If you genuinely believe that what you say at the time is true, it isn't a lie, morally speaking. You may be guilty of self-deception or not informing yourself sufficiently, but not of lying. Bush was a creature of his time, and most of the people he had hired to develop things like radar and nuclear bombs had in fact spent most of their careers indulging the "free play of their free intellects," because that was the main way basic science was pursued before huge amounts of federal dollars showed up after World War II. Most scientists before 1941 operated more or less in the style of Albert Einstein, who single-handedly revolutionized physics in his spare time that his job at the Swiss patent office provided him. Back then, the exception was a scientist who did good science while working for industry, such as Irving Langmuir, the first industrial scientist to win a Nobel Prize.
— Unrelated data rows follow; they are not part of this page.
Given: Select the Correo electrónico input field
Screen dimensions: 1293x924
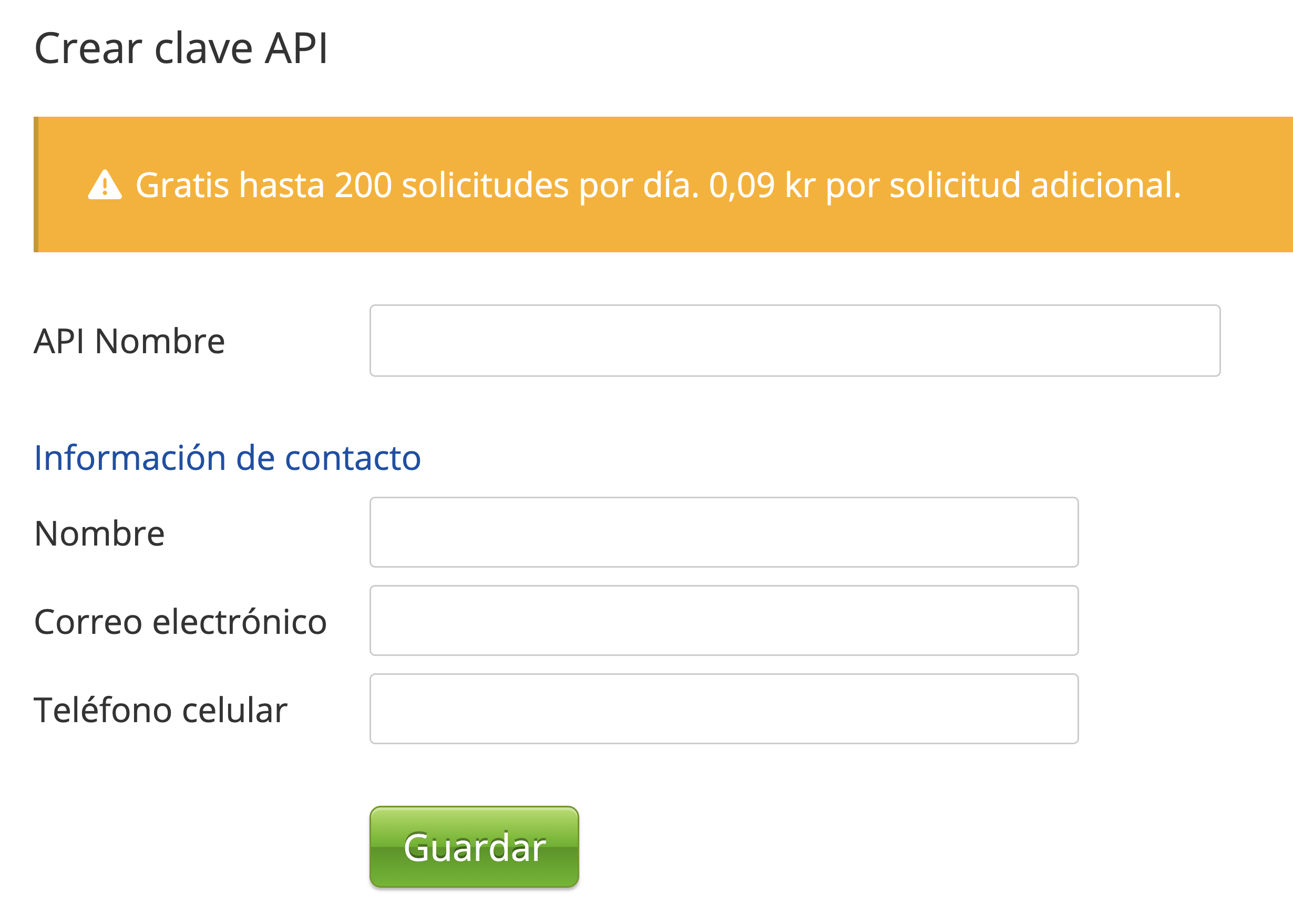Looking at the screenshot, I should pos(724,620).
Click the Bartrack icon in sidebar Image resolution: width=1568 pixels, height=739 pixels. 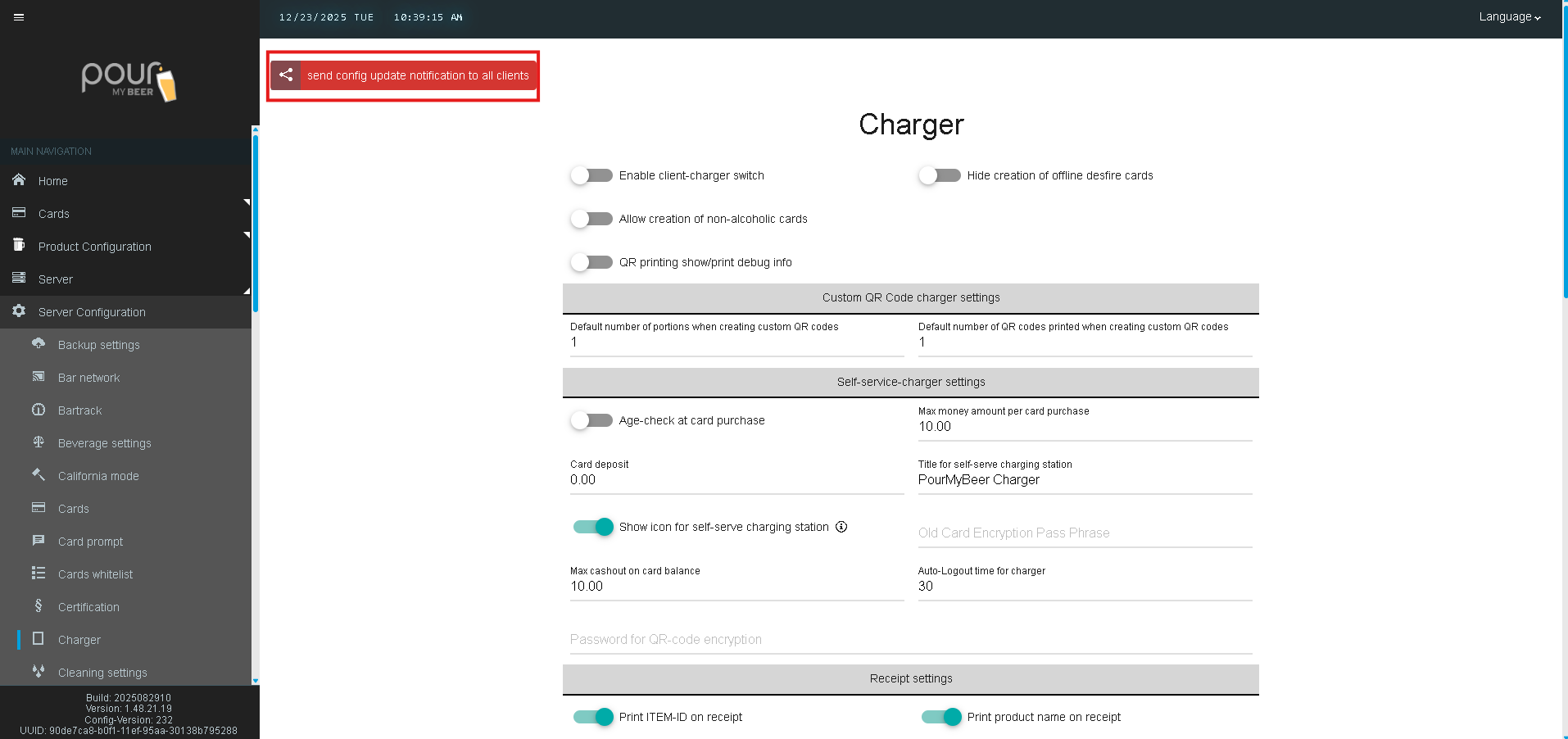pyautogui.click(x=39, y=410)
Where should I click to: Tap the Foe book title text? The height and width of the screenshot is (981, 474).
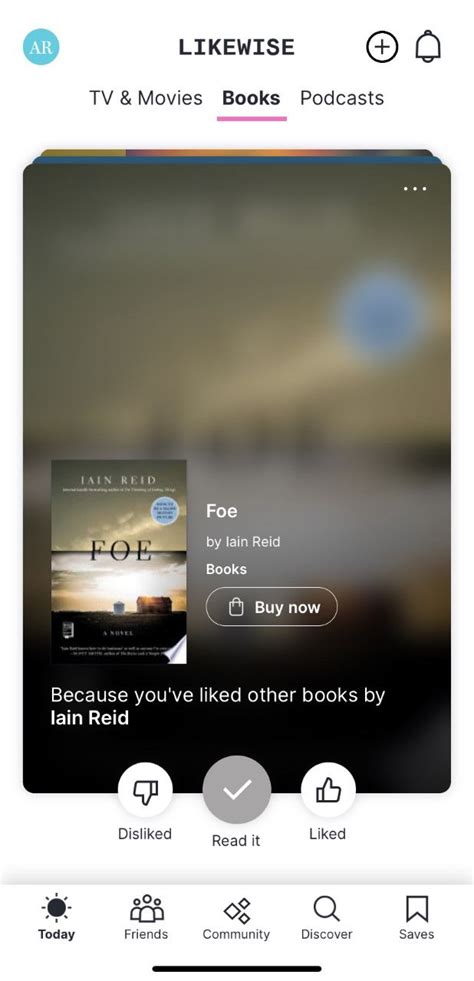[221, 511]
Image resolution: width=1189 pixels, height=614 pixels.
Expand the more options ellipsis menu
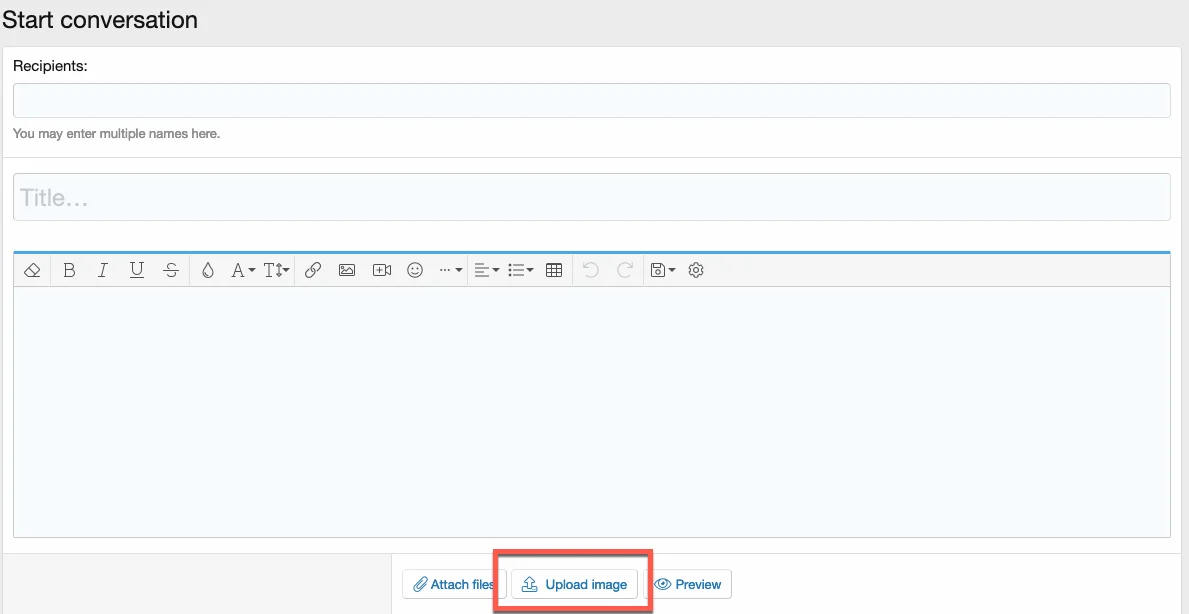tap(450, 270)
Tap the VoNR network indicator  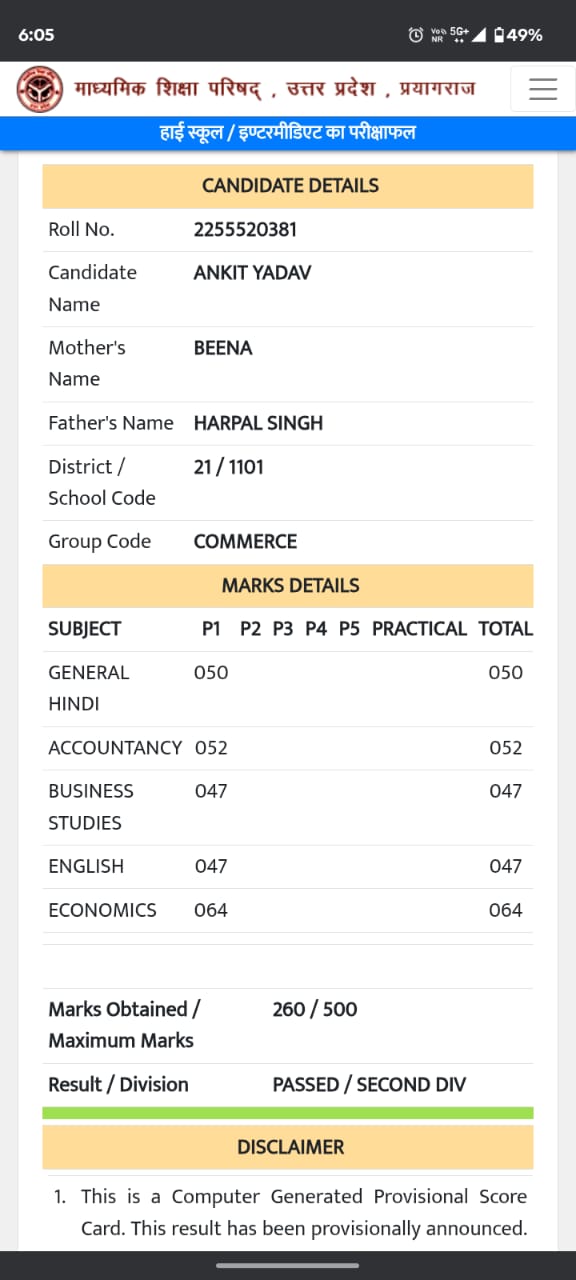tap(437, 35)
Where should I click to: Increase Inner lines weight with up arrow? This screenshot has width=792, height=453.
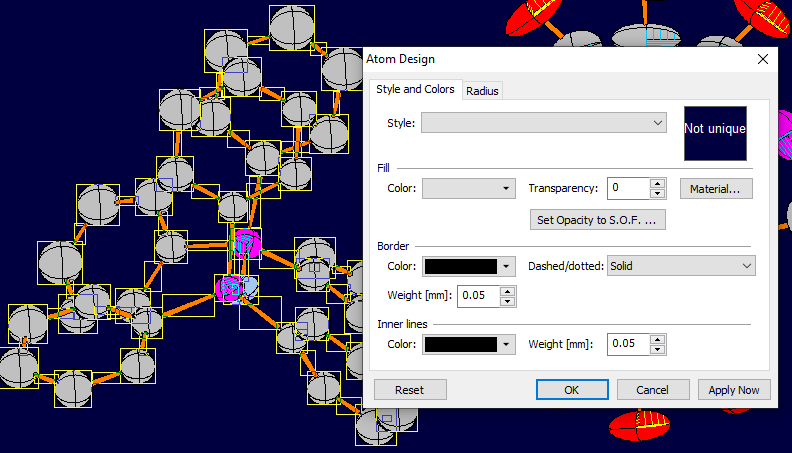(657, 339)
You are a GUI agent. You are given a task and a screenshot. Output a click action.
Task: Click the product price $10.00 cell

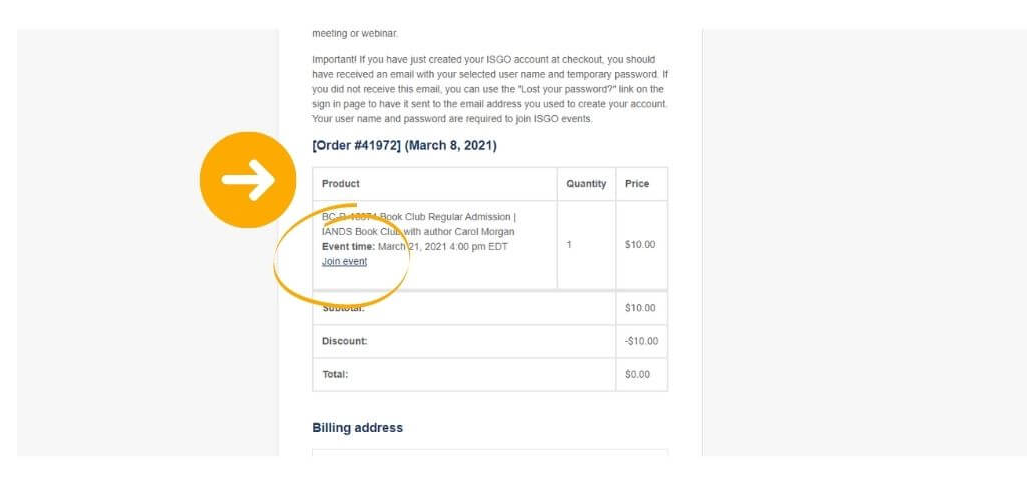click(x=640, y=245)
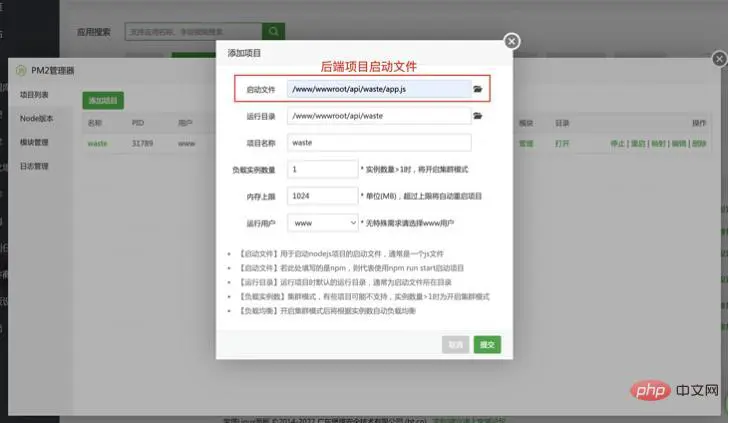Viewport: 729px width, 423px height.
Task: Open the 日志管理 sidebar tab
Action: coord(34,166)
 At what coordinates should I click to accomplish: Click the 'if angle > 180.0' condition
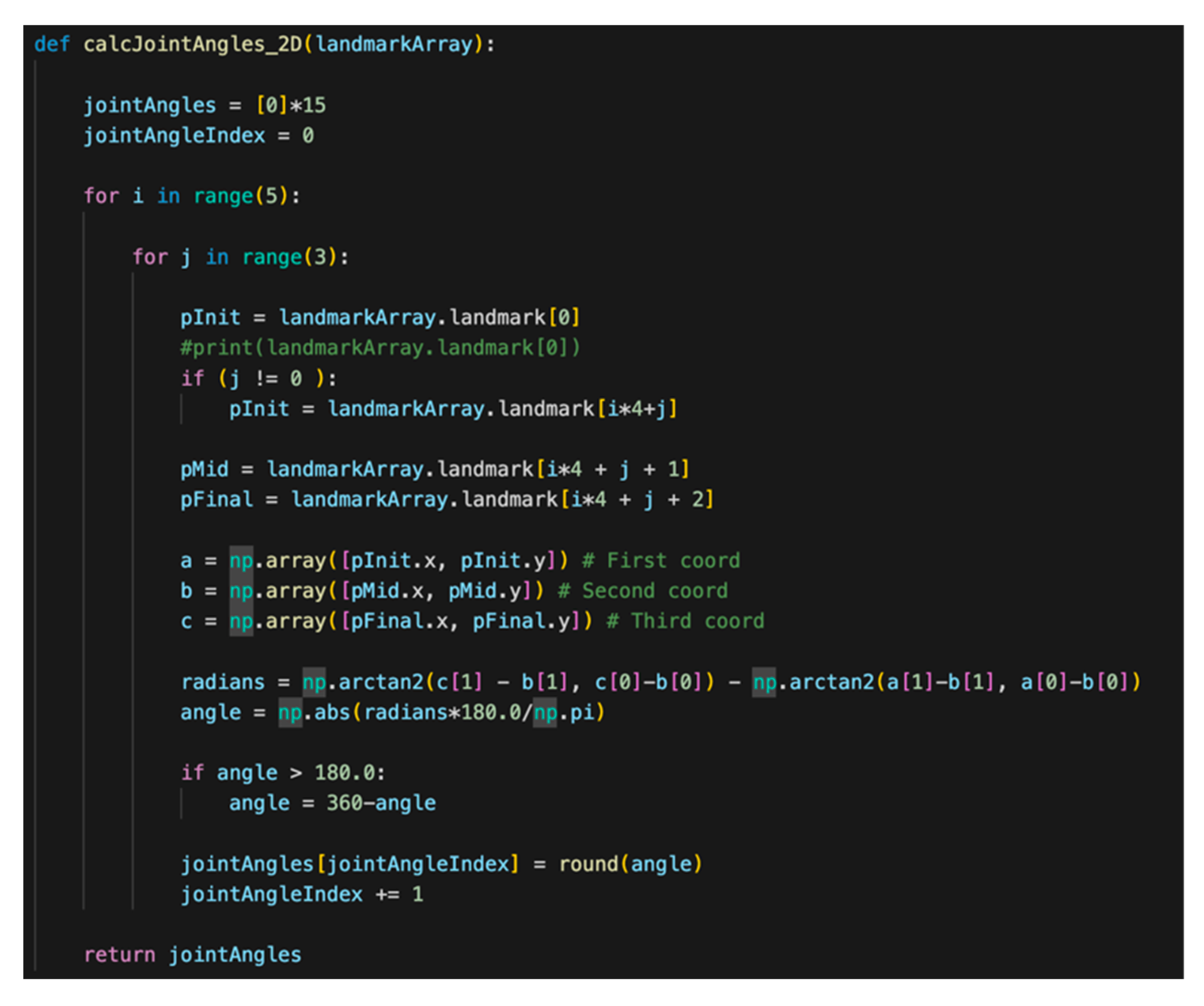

So although the phrase "beautiful lie" is an attention-getting rhetorical device, I think Sarewitz is a little anachronistic in his accusation that Bush was lying at the time.
On the other hand, Sarewitz is probably right in pointing out that the foxes-guarding-the-henhouse pattern of handing money over to scientists who give it to other scientists may not be the right way to do things anymore, at least with the majority of federal research funds. There's a reason that government funding for science is declining as a percent of GNP, and the public may be right in thinking that their federal research dollars are not being spent as wisely as they could be. If the powers that are or will be listen to Sarewitz's advice, maybe things will be reorganized so that even fewer dollars can accomplish more, both in the way of pure basic science and in practical applications that improve the lives of millions.